• **Required task**: Can you reproduce the part of the records that opens with the line containing "Given: Click the СК Полтава team logo" and closes with the line containing "(x=347, y=78)", keeping every line the same?

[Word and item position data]
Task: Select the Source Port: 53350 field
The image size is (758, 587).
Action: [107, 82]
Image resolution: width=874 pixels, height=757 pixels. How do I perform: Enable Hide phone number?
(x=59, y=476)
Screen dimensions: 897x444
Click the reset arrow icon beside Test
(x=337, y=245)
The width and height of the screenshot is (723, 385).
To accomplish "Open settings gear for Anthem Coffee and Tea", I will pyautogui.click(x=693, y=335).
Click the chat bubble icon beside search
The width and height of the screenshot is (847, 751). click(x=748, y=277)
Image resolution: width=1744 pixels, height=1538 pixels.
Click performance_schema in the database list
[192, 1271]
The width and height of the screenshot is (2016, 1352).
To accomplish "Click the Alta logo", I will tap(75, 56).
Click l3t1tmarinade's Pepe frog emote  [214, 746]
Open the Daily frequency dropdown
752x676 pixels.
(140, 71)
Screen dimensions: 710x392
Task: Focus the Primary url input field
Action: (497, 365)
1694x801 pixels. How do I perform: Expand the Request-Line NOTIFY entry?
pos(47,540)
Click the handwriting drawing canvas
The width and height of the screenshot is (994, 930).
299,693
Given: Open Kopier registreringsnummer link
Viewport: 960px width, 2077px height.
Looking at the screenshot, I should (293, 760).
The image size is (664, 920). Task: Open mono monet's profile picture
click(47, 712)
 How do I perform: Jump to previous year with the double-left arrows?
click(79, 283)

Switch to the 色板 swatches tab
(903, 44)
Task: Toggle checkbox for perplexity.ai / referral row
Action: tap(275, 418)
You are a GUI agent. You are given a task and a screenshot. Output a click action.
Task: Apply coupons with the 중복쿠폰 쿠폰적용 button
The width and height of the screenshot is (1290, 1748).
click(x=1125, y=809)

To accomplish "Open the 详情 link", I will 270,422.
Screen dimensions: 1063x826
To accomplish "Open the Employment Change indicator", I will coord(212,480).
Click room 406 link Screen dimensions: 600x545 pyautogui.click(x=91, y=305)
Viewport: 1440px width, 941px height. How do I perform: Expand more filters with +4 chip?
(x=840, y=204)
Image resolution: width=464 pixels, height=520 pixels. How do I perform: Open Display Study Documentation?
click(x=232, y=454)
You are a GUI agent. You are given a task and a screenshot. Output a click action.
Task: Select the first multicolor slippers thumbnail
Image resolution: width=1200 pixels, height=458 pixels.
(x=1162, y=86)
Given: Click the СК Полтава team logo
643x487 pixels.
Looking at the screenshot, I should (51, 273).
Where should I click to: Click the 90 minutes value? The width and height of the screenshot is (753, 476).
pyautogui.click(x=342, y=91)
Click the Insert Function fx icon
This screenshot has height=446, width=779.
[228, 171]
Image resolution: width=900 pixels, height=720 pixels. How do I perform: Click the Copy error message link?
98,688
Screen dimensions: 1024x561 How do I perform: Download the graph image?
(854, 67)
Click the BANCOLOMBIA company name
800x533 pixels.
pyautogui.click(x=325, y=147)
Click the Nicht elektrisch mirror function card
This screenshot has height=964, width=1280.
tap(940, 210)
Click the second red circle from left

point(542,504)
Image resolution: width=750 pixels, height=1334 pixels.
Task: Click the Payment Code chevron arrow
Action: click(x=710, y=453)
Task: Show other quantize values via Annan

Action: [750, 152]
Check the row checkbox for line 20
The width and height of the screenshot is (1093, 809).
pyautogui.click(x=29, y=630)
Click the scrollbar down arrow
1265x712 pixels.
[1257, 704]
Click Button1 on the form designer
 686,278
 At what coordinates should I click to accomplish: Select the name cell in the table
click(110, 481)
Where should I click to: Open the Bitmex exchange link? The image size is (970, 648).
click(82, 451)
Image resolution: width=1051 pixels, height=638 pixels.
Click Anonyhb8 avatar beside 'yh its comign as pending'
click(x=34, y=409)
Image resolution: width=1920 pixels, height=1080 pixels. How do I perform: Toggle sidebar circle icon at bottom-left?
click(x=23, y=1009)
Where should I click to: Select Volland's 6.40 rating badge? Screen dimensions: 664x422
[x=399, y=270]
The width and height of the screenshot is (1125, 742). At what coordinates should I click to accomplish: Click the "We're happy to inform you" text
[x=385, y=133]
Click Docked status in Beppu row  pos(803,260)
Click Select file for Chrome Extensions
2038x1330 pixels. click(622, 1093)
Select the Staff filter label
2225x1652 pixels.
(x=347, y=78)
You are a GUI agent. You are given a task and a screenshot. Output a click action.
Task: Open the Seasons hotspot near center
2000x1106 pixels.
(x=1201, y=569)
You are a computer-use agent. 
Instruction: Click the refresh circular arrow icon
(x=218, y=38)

• **Exercise result**:
Given: Click the СК Полтава team logo
643x487 pixels.
Looking at the screenshot, I should (51, 273).
Where should I click to: Click the 90 minutes value? The width and height of the screenshot is (753, 476).
pyautogui.click(x=342, y=91)
Click the Insert Function fx icon
This screenshot has height=446, width=779.
[228, 171]
Image resolution: width=900 pixels, height=720 pixels. How do I perform: Click the Copy error message link?
98,688
Screen dimensions: 1024x561 How do I perform: Download the graph image?
(854, 67)
Click the BANCOLOMBIA company name
800x533 pixels.
pyautogui.click(x=325, y=147)
Click the Nicht elektrisch mirror function card
This screenshot has height=964, width=1280.
tap(940, 210)
Click the second red circle from left

point(542,504)
Image resolution: width=750 pixels, height=1334 pixels.
Task: Click the Payment Code chevron arrow
Action: click(x=710, y=453)
Task: Show other quantize values via Annan

Action: [750, 152]
Check the row checkbox for line 20
The width and height of the screenshot is (1093, 809).
pyautogui.click(x=29, y=630)
Click the scrollbar down arrow
1265x712 pixels.
[1257, 704]
Click Button1 on the form designer
 686,278
 At what coordinates should I click to accomplish: Select the name cell in the table
click(110, 481)
Where should I click to: Open the Bitmex exchange link? The image size is (970, 648).
click(82, 451)
Image resolution: width=1051 pixels, height=638 pixels.
Click Anonyhb8 avatar beside 'yh its comign as pending'
click(x=34, y=409)
Image resolution: width=1920 pixels, height=1080 pixels. How do I perform: Toggle sidebar circle icon at bottom-left?
click(x=23, y=1009)
Where should I click to: Select Volland's 6.40 rating badge? Screen dimensions: 664x422
[x=399, y=270]
The width and height of the screenshot is (1125, 742). At what coordinates should I click to accomplish: Click the "We're happy to inform you" text
[x=385, y=133]
Click Docked status in Beppu row  pos(803,260)
Click Select file for Chrome Extensions
2038x1330 pixels. click(622, 1093)
Select the Staff filter label
2225x1652 pixels.
(x=347, y=78)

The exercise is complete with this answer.